Our findings have important implications for optimizing the OS of patients with HR-LPC/LAPC. There is some evidence that treatment intensification with androgen receptor pathway inhibitors may improve outcomes in patients with non-metastatic prostate cancer. In an exploratory pooled clinical trial analysis that included 72 patients with intermediate- and high-risk disease, neoadjuvant therapy with abiraterone acetate or enzalutamide before RP was shown to potentially have a positive impact on time to biochemical recurrence rates [26]. In the EMBARK phase 3 trial [27], 1068 patients with prostate cancer with biochemical recurrence after local therapy were randomized to receive enzalutamide + ADT, ADT alone, or enzalutamide alone, and followed for a median of 60.7 months. Results showed that patients treated with enzalutamide + ADT or enzalutamide monotherapy had improved MFS compared with those who were treated with ADT alone. The STAMPEDE trial demonstrated that treatment with abiraterone acetate + prednisolone + ADT was associated with improved OS compared with ADT alone in patients with HR-LAPC or metastatic prostate cancer [28]. Apalutamide is currently being evaluated for the treatment of HR-LPC/LAPC before RP and concurrent with RT in the PROTEUS (ClinicalTrials.gov number, NCT03767244) and ATLAS (NCT02531516) phase 3 trials, respectively. Similarly, enzalutamide is being evaluated with concurrent RT in the ENZARAD trial (NCT02446444).
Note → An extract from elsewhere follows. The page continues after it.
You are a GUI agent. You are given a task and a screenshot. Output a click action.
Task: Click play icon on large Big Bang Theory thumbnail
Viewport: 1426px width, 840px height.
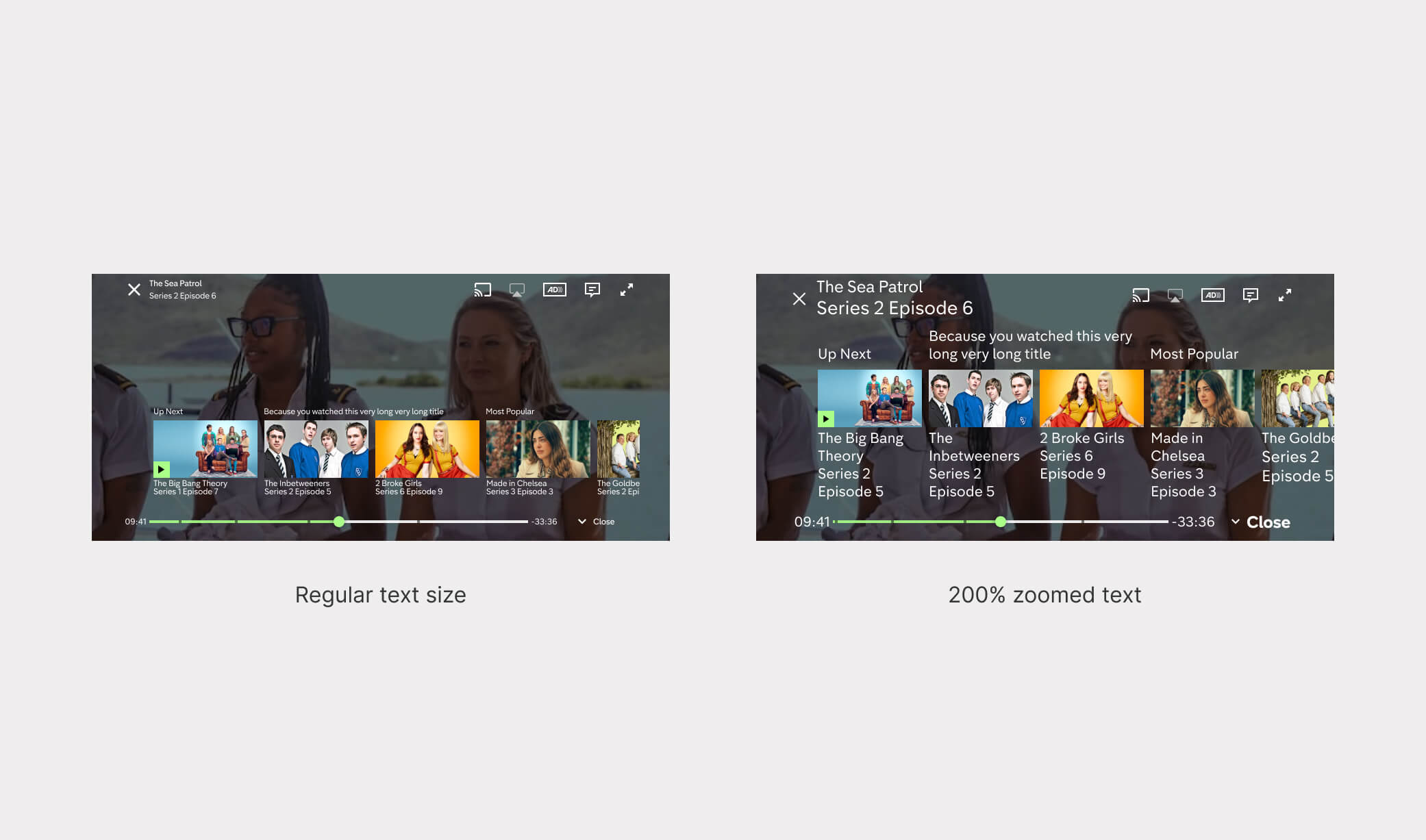click(x=826, y=419)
Interventions that focus on diet and lifestyle may also potentially delay the development of metastasis. In patients with prostate cancer with biochemical recurrence after local treatment, a low-carbohydrate diet may be associated with a longer PSA doubling time [29]. There is also evidence of a link between obesity and prostate cancer-specific death [30], suggesting that obesity may be associated with a more aggressive form of prostate cancer [31], giving rise to the possibility that weight-loss interventions may also delay metastatic spread, although this requires formal testing.
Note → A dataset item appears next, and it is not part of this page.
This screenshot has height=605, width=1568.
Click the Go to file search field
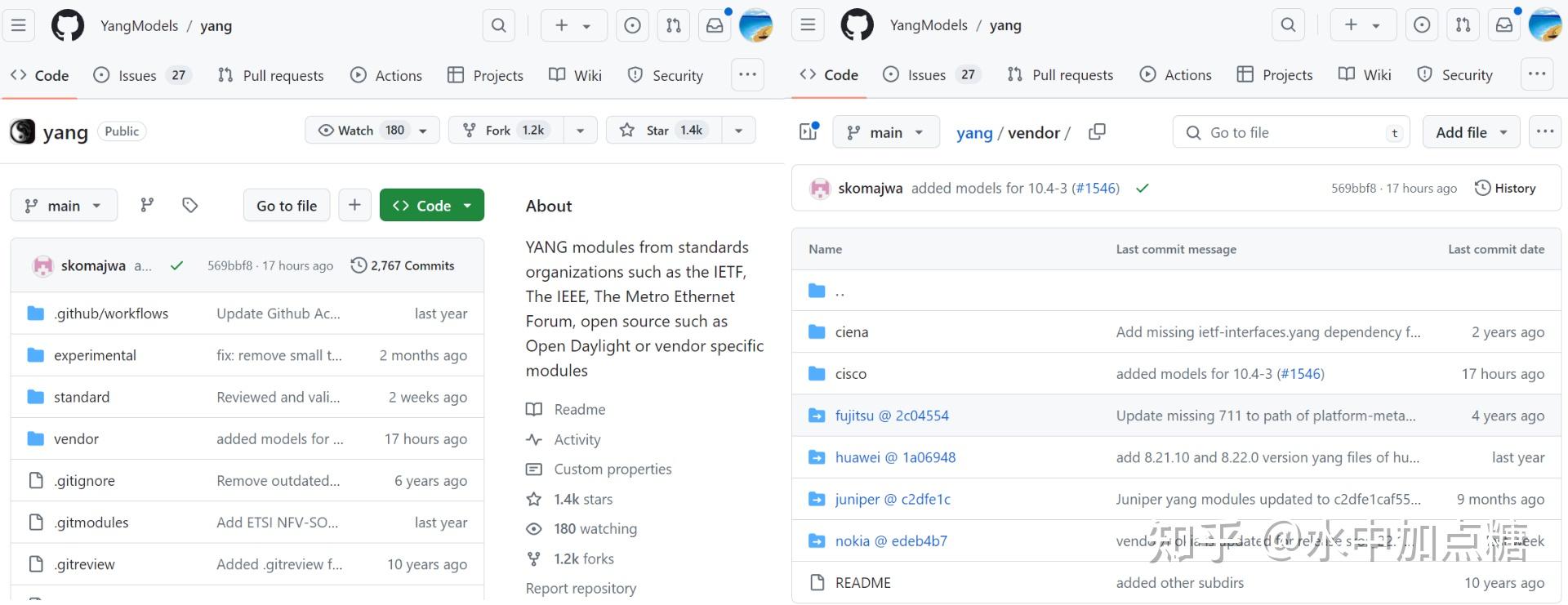pos(1290,132)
Limitations of the current study reflect those that are inherent to the use of administrative databases for epidemiological research, including the dependency of the accuracy of ICD codes and algorithms to identify medical conditions, missing or imprecise event dates, and the retrospective design with nonrandom assignment of patients to primary treatment groups. Although the duration of ADT may impact the time to metastasis, ADT treatment duration could not be estimated owing to missingness of the ADT end date. The use of androgen receptor pathway inhibitors among patients with metastatic disease is likely to impact PMS; however, sufficient data on the use of these agents were not available in this study. Additionally, the patient cohorts included in this study were from the USA, so the findings may not be generalizable to patients globally. For example, there are differences between the USA and other countries in both policies and healthcare practices that impact prostate cancer screening, diagnosis, and treatment. Moreover, as noted above, all patients in this study were seen by medical oncology providers; thus, the data were heavily skewed toward higher-risk patients and those who needed systemic therapy, which likely explains the very high (> 50%) rate of metastases.
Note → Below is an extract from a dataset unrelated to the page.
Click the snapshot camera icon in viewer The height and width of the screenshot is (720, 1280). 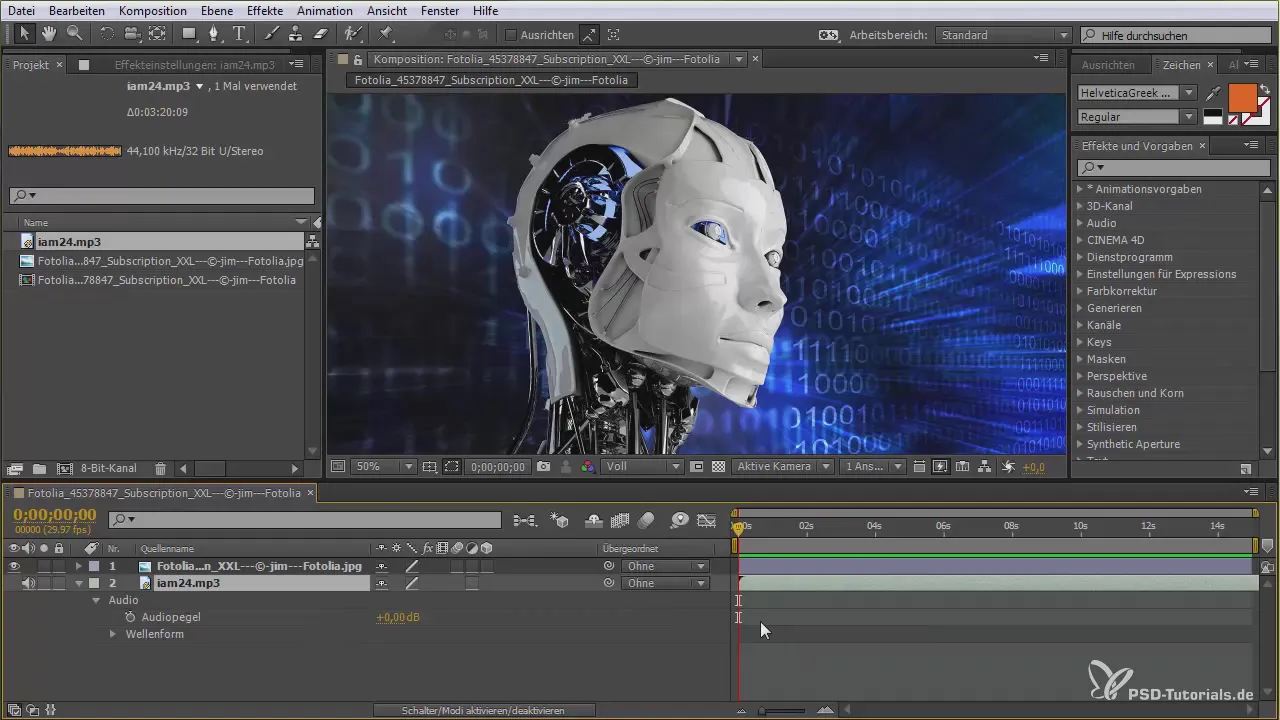point(544,467)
In addition, relevant patient prognostic factors, such as ECOG PS, were not available from the database used for this study, which hindered a full multivariate analysis, and data were also not available to estimate the proportion of patients in the post-metastasis cohort who had mCSPC or mCRPC. Other potential confounders, such as the distribution of risk factors at diagnosis and subsequent therapies received pre-metastasis, were explored in a related dataset as shown in the Supplementary Materials; however, these seem to suggest minimal impact on the key research findings. Despite this, these analyses should be interpreted with caution as the related dataset differs slightly from the cohorts described herein due to the inclusion of additional patients. As such, future research should explore data sources with higher urology and radiation oncology practice representation and detailed information on prognostic factors, including ECOG PS, CCI, disease volume, whether the disease after metastasis is mCSPC or mCRPC, number of risk factors present at baseline, and the subsequent treatments and therapies after metastasis.